Entre una ligera bruma me atreví a responder al Sócrates del Toreo.

 

–Maestro, pero luego vienen otras muchas tardes sin vientos y sin tempestades.

 

Y el sabio artista remató así la cuestión:

 

–Si. Pero de ésa tarde me libré y en vez de pechar con dos toros, me voy a la tranquilidad de la casa, al rescoldo de mi familia.

 

La gracia de Pepe Luís como su suerte del “cartucho de pescaíto frito”. Habla toreando y torea hablando, eso sí: siempre con la cabeza y el sentimiento por delante.

 

Pepe Luís Vázquez, (o don José Luís Vázquez Garcés), siempre con su Maestranza al fondo y la Giralda latiéndole el corazón. Más torero y sevillano imposible. Y que siga el Río Grande corriéndole por las venas.

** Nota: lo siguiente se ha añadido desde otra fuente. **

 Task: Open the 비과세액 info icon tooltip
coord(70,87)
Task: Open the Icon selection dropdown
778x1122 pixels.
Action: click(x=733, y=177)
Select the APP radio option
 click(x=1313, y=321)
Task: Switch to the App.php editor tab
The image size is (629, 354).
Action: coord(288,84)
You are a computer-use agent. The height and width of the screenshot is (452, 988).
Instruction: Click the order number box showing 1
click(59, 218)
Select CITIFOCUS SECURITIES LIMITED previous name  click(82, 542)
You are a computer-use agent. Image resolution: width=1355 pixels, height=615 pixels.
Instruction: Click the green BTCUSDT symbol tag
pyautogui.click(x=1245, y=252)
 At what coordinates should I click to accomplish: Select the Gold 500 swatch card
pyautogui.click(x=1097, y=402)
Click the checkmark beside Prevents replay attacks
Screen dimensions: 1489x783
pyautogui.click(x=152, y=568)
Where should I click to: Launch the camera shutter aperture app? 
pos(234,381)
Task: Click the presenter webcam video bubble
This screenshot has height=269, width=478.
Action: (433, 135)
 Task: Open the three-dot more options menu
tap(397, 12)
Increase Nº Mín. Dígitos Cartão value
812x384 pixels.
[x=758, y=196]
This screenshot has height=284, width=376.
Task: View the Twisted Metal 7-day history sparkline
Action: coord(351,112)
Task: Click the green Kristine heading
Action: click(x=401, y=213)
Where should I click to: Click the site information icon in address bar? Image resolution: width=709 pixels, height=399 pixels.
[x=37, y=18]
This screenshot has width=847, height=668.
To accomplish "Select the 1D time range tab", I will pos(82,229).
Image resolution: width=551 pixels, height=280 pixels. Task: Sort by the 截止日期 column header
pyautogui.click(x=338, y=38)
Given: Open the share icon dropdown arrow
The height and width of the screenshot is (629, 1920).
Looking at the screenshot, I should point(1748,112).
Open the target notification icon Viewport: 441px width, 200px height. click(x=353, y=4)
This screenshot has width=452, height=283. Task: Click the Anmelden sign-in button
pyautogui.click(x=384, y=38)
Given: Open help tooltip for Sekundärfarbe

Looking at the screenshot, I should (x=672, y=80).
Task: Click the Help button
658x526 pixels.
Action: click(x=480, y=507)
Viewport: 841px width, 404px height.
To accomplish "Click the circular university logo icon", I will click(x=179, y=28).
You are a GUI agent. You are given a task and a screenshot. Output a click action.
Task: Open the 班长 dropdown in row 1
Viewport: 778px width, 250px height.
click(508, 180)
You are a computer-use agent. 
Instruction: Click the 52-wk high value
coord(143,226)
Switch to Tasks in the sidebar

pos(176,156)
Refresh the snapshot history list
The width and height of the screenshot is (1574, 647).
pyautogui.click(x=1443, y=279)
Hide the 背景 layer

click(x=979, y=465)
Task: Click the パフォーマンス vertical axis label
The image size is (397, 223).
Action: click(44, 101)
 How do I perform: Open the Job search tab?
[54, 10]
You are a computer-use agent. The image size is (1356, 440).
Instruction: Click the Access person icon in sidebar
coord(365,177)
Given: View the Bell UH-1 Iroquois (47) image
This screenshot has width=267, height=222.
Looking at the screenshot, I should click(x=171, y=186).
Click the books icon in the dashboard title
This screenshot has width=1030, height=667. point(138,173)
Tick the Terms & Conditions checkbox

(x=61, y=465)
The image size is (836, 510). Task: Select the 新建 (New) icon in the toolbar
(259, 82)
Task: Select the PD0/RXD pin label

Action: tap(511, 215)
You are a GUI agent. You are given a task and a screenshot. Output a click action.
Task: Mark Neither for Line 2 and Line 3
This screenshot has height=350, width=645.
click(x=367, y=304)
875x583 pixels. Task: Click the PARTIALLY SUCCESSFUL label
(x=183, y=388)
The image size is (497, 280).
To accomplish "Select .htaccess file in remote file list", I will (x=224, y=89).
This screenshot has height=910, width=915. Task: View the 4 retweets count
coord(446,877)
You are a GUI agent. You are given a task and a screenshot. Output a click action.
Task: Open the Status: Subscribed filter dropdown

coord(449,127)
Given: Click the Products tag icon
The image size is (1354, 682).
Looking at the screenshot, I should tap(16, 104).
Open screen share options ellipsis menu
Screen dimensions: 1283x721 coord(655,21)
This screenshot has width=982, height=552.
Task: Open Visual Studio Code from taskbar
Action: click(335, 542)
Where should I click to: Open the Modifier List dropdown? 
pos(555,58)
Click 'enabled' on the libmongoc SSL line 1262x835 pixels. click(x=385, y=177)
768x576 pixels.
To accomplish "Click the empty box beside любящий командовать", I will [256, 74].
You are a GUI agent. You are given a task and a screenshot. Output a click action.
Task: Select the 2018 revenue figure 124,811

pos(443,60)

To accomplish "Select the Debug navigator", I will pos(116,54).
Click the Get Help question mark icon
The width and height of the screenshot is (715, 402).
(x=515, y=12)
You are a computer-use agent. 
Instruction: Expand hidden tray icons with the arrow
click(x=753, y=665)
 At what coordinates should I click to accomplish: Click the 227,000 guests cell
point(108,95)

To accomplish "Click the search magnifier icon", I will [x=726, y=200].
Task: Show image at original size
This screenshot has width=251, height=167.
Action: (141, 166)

Con el sólo caminar por las calles, el viejo torero con su donaire viste a toda Sevilla de luces.

 

Aunque llegue el frío, la calor y el otoño con sus hojas muertas siempre será primavera para el maestro –rubio arcángel- del barrio de San Bernardo. Donde siempre, por los siglos de los siglos, correrá o jugará al toro su alma de niño y siempre per sécula seculorum darán razón por él.